In this step, please replace the `host_name` with your Redshift cluster's `hostname`. 

We will also install some python libaries needed for this notebook.

-----
**Expected Outputs**: None

In [1]:
%%bash


echo "{
  \"user_name\": \"awsuser\",
  \"password\": \"Awsuser123\",
  \"host_name\": \"redshift-ml-demo.cehdaz7u3h70.us-west-2.redshift.amazonaws.com\",
  \"port_num\": \"5439\",
  \"db_name\": \"dev\"
}" > redshift-ml-workshop.creds

cat redshift-ml-workshop.creds

pip install psycopg2-binary
pip install sqlalchemy 
pip install simplejson
pip install ipython-sql




{
  "user_name": "awsuser",
  "password": "Awsuser123",
  "host_name": "redshift-ml-demo.cehdaz7u3h70.us-west-2.redshift.amazonaws.com",
  "port_num": "5439",
  "db_name": "dev"
}


You should consider upgrading via the '/home/ec2-user/anaconda3/envs/python3/bin/python -m pip install --upgrade pip' command.
You should consider upgrading via the '/home/ec2-user/anaconda3/envs/python3/bin/python -m pip install --upgrade pip' command.
You should consider upgrading via the '/home/ec2-user/anaconda3/envs/python3/bin/python -m pip install --upgrade pip' command.
You should consider upgrading via the '/home/ec2-user/anaconda3/envs/python3/bin/python -m pip install --upgrade pip' command.


## 2. Connect to your Redshift cluster and run a query
You will use the sqlalchemy and ipython-sql Python libraries to manage the Redshift connection.  
This test confirms that you can proceed with the rest of the Labs.


-----

Replace the `hostname` to get connected.

**Sample Outputs**:
`current_user`	`version`
awsuser	PostgreSQL 8.0.2 on i686-pc-linux-gnu, compiled by GCC gcc (GCC) 3.4.2 20041017 (Red Hat 3.4.2-6.fc3), Redshift 1.0.23274

In [2]:
%reload_ext sql

%sql postgresql+psycopg2://awsuser:Awsuser123@redshift-ml-demo.cehdaz7u3h70.us-west-2.redshift.amazonaws.com:5439/dev
#SELECT current_user, version();

In [3]:
%sql SELECT current_user, version();

 * postgresql+psycopg2://awsuser:***@redshift-ml-demo.cehdaz7u3h70.us-west-2.redshift.amazonaws.com:5439/dev
1 rows affected.


current_user,version
awsuser,"PostgreSQL 8.0.2 on i686-pc-linux-gnu, compiled by GCC gcc (GCC) 3.4.2 20041017 (Red Hat 3.4.2-6.fc3), Redshift 1.0.23274"


# Redshift-ML-Workshop - Usecase 1 - Data Analyst User 
---

### Data Set Information: ###
### Bank Marketing data set ###

The data is related with direct marketing campaigns of a Portuguese banking institution. The marketing campaigns were based on phone calls. Often, more than one contact to the same client was required, in order to access if the product (bank term deposit) would be ('yes') or not ('no') subscribed.


The classification goal is to predict if the client will subscribe (yes/no) a term deposit (variable y).

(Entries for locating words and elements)

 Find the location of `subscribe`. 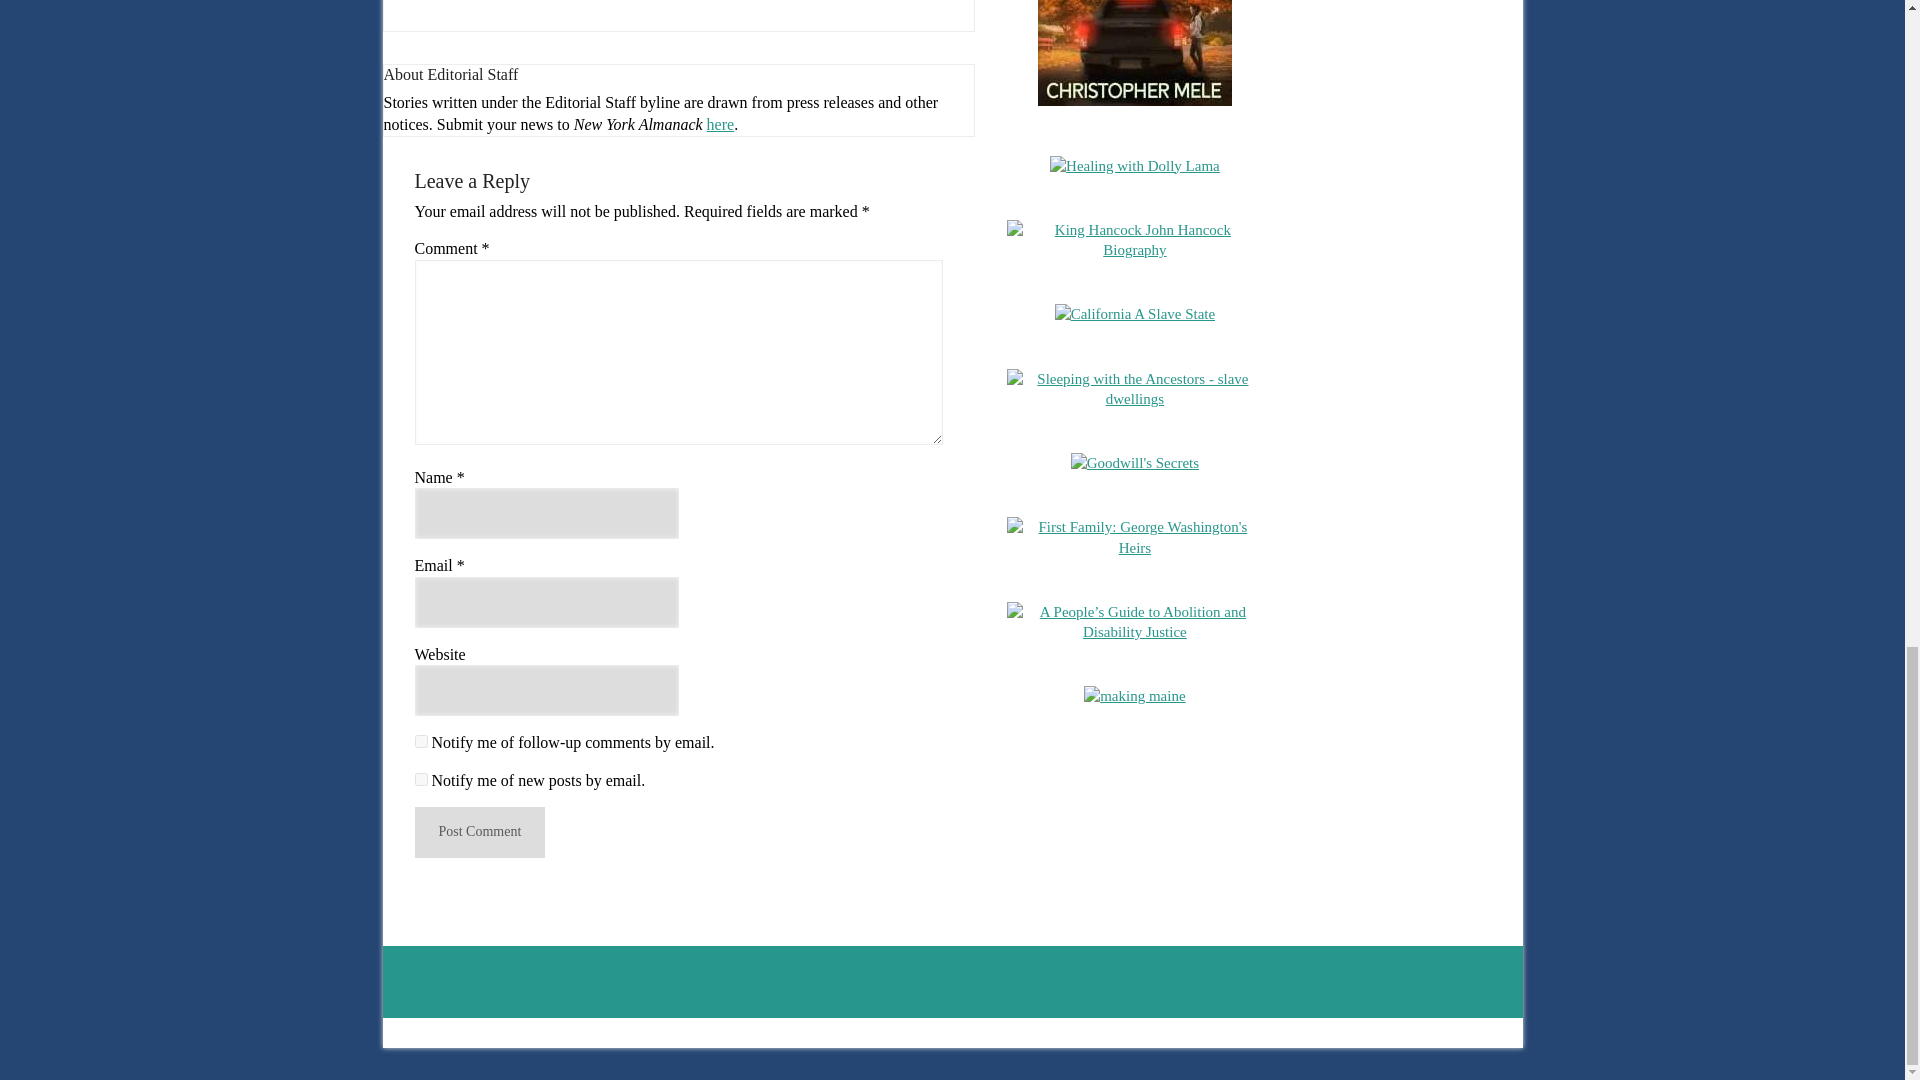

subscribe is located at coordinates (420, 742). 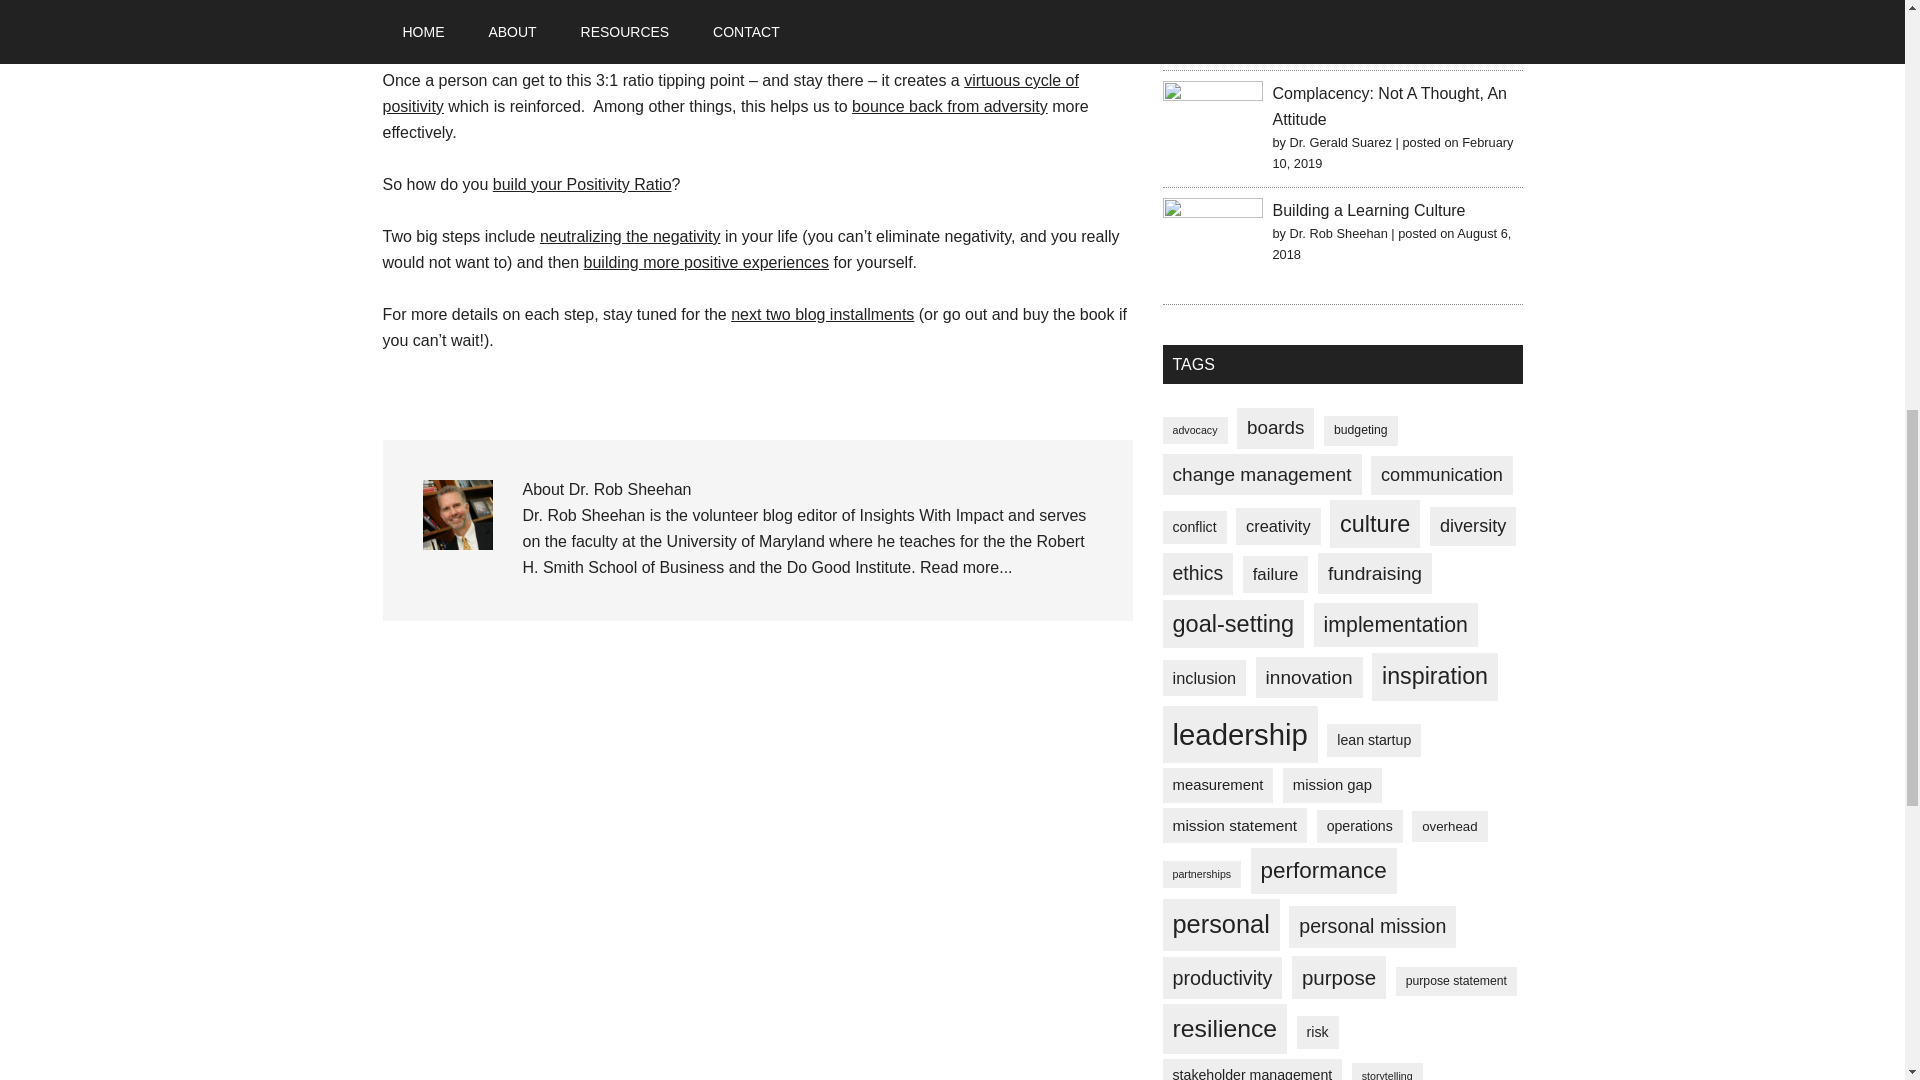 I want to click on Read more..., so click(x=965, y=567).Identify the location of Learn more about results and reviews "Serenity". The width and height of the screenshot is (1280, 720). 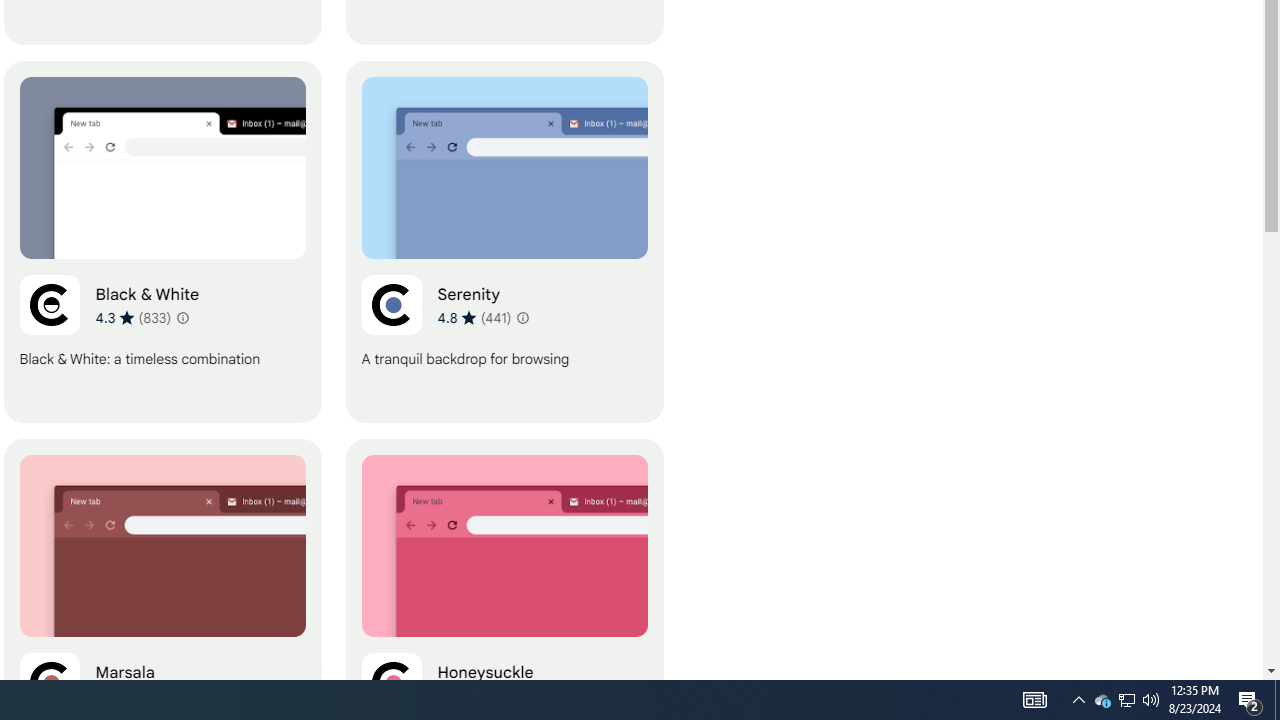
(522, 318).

• _INSTRUCTION 1_:
Answer these questions about the Redshift notebook, one line each:
(a) What port number is given in the credentials file?
(b) Which two Python libraries are used to manage the Redshift connection?
(c) What were the marketing campaigns based on?
• _INSTRUCTION 2_: In the Redshift notebook, turn the paragraph beginning "The data is related with direct marketing campaigns" into a short bulleted list that keeps its main facts.
• _INSTRUCTION 3_: List every Python package that the first code cell of the Redshift notebook installs with pip.

• _REPLY 1_:
(a) 5439
(b) sqlalchemy and ipython-sql
(c) Phone calls

• _REPLY 2_:
- The data comes from direct marketing campaigns of a Portuguese banking institution.
- The campaigns were based on phone calls.
- The same client often had to be contacted more than once.
- The contacts were meant to find out whether the product, a bank term deposit, would be subscribed ('yes') or not ('no').

• _REPLY 3_:
- psycopg2-binary
- sqlalchemy
- simplejson
- ipython-sql